Do this: Copy out the entries below, replacing "Image resolution" with "Screen dimensions" and changing nothing else. Leave the pictures out.

Records:
::::::

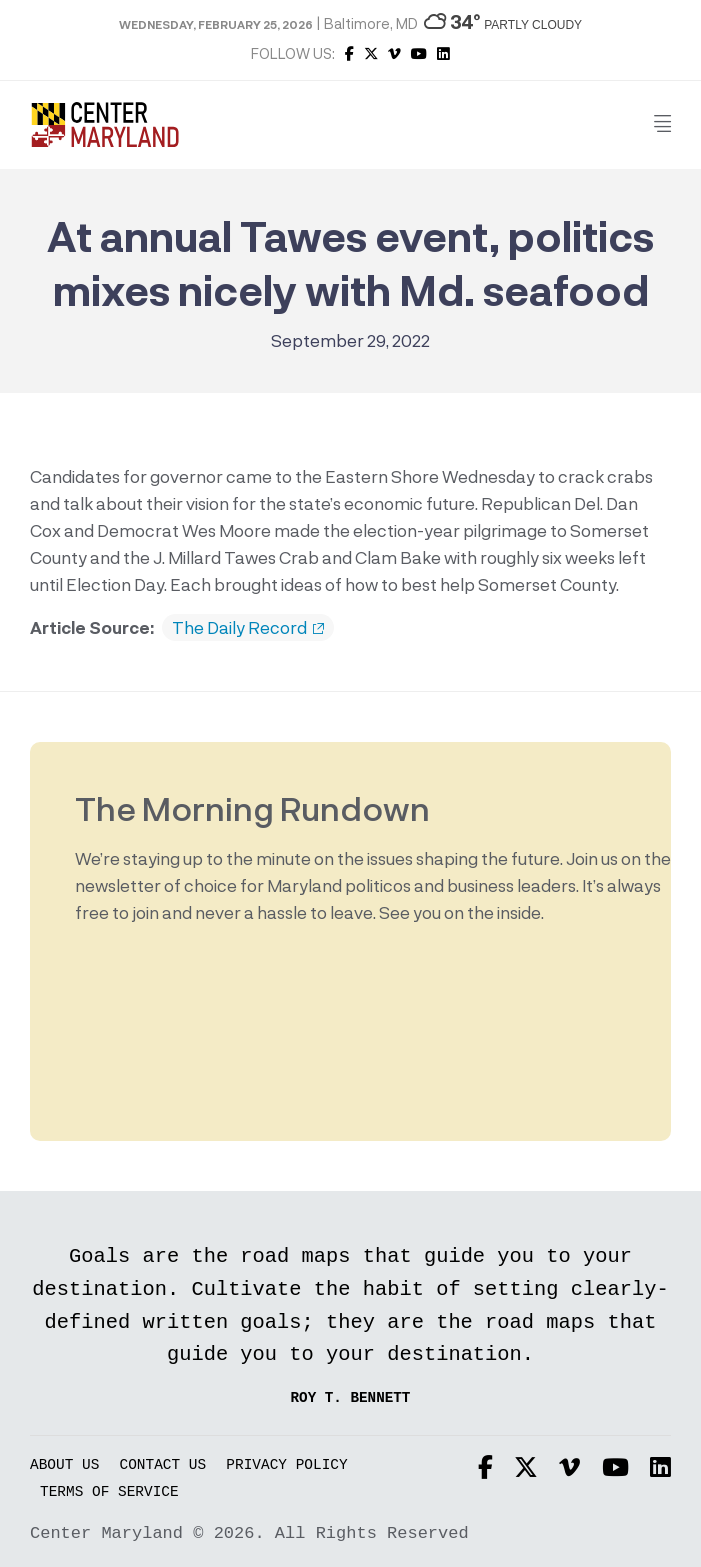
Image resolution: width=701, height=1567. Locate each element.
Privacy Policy (286, 1465)
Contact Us (163, 1465)
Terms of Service (109, 1492)
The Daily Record (248, 628)
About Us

::::::

Full solution:
Screen dimensions: width=701, height=1567. Locate each element.
Privacy Policy (286, 1465)
Contact Us (163, 1465)
Terms of Service (109, 1492)
The Daily Record (248, 628)
About Us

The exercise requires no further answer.